22 luglio 2014

La debole difesa della ministra pon pon


«Qualcuno parla di svolta autoritaria: questa è un'allucinazione e come tutte le allucinazioni non può essere smentita con la forza della ragione», ha affermato la ministra per le riforme. «Parlare di svolta illiberale è una bugia e le bugie in politica non servono».
Cosi ha tentato di difendersi la ministra renziana.
Ora è necessario che alle parole si passi all’analisi dei fatti e meglio delle regole che si vogliono introdurre. Prima però occorre chiarire un concetto base. Cosa si intende per democrazia e oligarchia , democrazia liberale e cosa per il suo contrario. Cosa si intende per rappresentatività e partecipazione e cosa per governabilità. Copiosi sono stati negli anni i trattati,  volumi che studiosi politologi hanno dettagliato e sottolineato sia la struttura dello Stato sia cosa sottintende un disegno istituzionale.

E’ indubbio e nessuno può negarlo, che una  “contro-rivoluzione” o meglio una “contro-riforma” è in atto da qualche decennio, preceduta da una campagna mistificatoria massmediatica a partire dalla sconfitta di mani pulite e dell’ascesa del populismo berlusconiano, adesso concretizzatosi con la declinazione renziana.
Che questa contro-riforma sia illiberale ( nel senso che arretra e va contro i principi più moderni della democrazia partecipata e liberale ) è nei fatti . Basta leggere i trattati dei maggiori politologi  liberali e borghesi del secolo precedente, ma anche moderni). Quindi illiberale non nel senso o non solo nel senso morale del termine, ingiuroso o offensivo, ma nel senso politico e storico.
E la difesa debole e istintiva della ministra lo conferma. Ai fatti e alle argomentazioni dell’accusa si contrappone solo una affermazione di principio, di difesa d’ufficio, senza nessuna struttura argomentativa. L’affermazione che l’argomentazione dell’accusa è “una bugia” non è un argomento o una controdeduzione, ma è solo una affermazione di principio . Io affermo che la tua verità è una bugia e non porto nessun argomentazione a sostegno di ciò. Così è punto e basta. Come quando in mancanza di argomenti si afferma che l’accusa è risibile e non merita di essere contraddetta.

E’ una bugia che sostituendo un Senato elettivo a rappresentatività diretta uno a rappresentatività “indiretta” per nomina diminuisce il potere di scelta e di volontà dei cittadini?

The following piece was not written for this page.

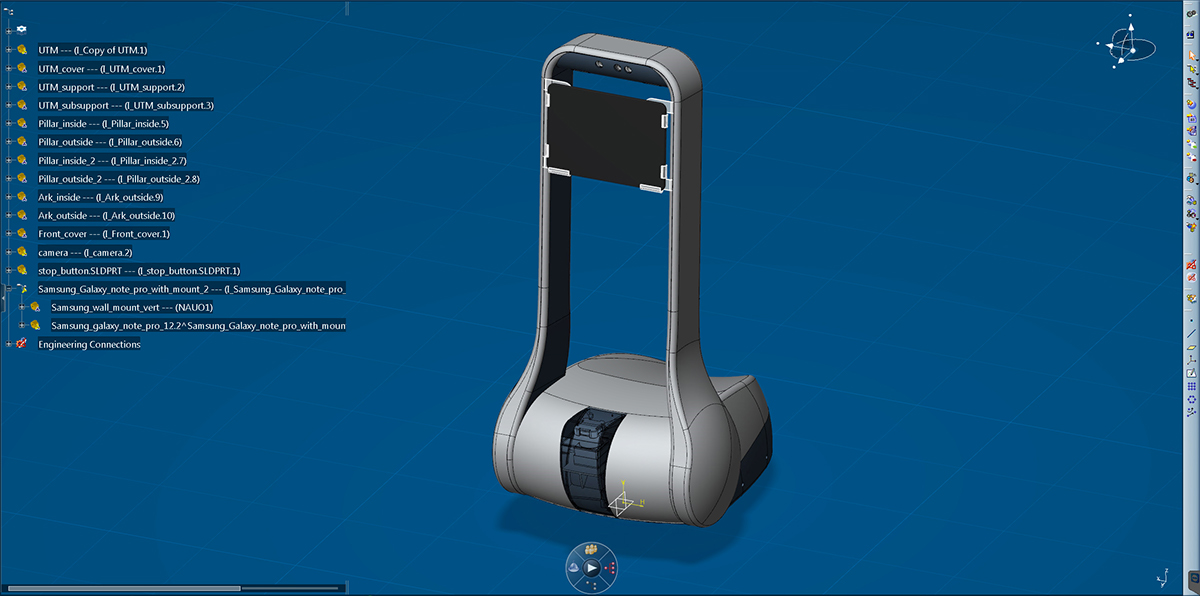Select the UTM_cover node in the tree
The height and width of the screenshot is (596, 1200).
point(99,68)
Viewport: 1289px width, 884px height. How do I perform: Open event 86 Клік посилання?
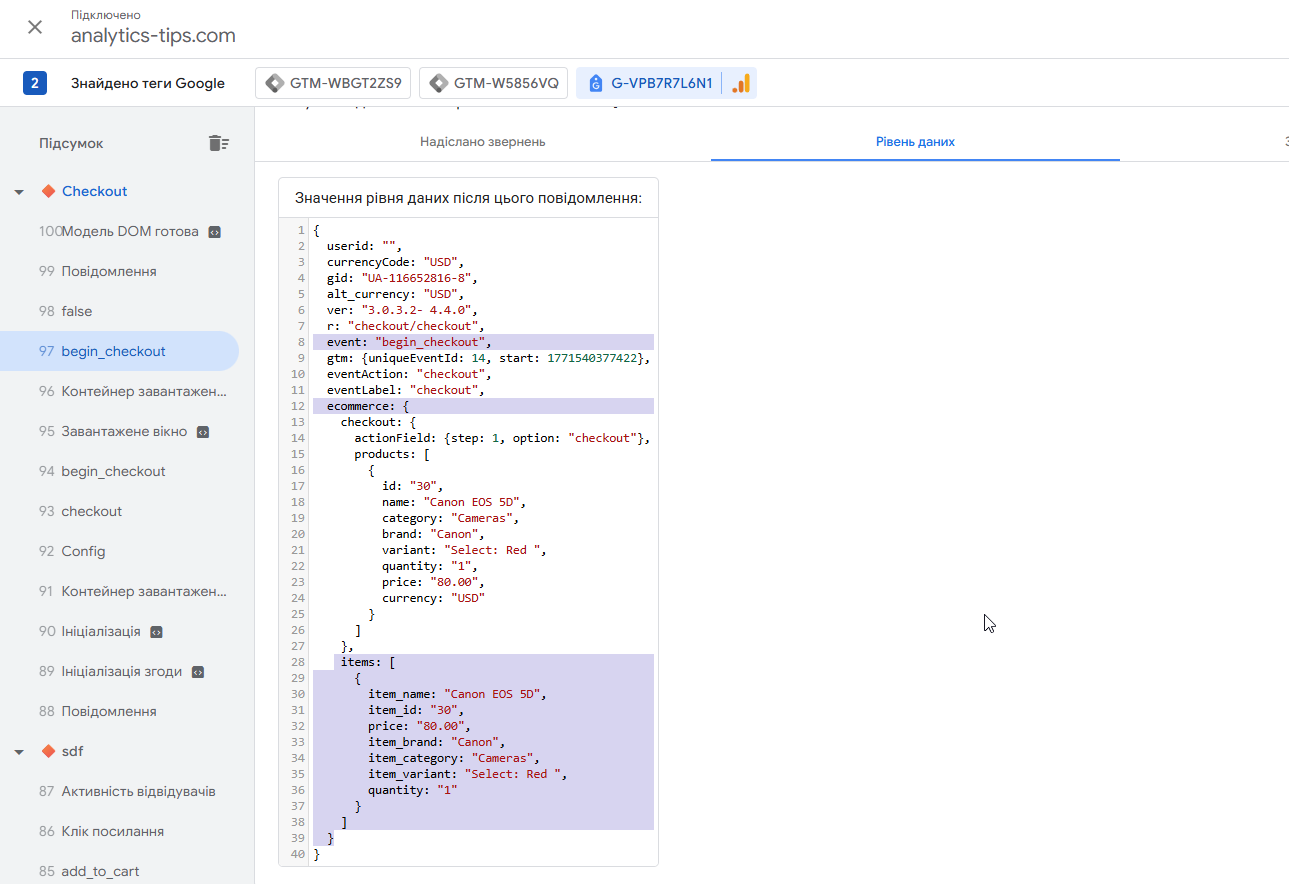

E’ forse una allucinazione che se le regole per l’elezione assegna un premio del 51% dei seggi a quella parte politica che raggiunge il 37% dei consensi dei votanti aumenta o diminuisce il potere rappresentativo ( e nel caso di ballottaggio quella maggioranza potrà essere raggiunta da qualunque formazione politica, arrivata seconda ,anche quella che nel primo turno abbia preso solo il 15 o il 20 o il 25% dei votanti che è cosa diversa dei consensi)

E’ una bugia che l “assenza di vincolo di mandato sia applicabile solo nei confronti dei cittadini elettori e non nei confronti del partito nominatore sia una sottrazione di autonomia dei rappresentanti del popolo e quindi di libertà di giudizio nei confronti del potere?  

Sarebbe stato più argomentativo , anche se non condivisibile , ma avrebbe opposto ad una ragione un’altra se la ministra avesse affermato che da una democrazia liberale e rappresentativa si vuol passare ad un sistema maggioritario o meglio ad una oligarchia che più che garantire la rappresentatività del popolo e quindi garantire che sia il popolo sovrano, garantisce la governabilità e che il principio sia non che il popolo sia sovrano ma che si governi in nome del popolo.  
Cioè che a una democrazia liberale ci si incammini ormai verso una democrazia autoritaria o quindi verso un autoritarismo democratico.
Questo saranno gli storici a giudicare e a storicizzarlo, per adesso ci limitiamo solo a vederne i segni premonitori, Naturalmente per chi ha occhi per vedere senza occhiali di sorta.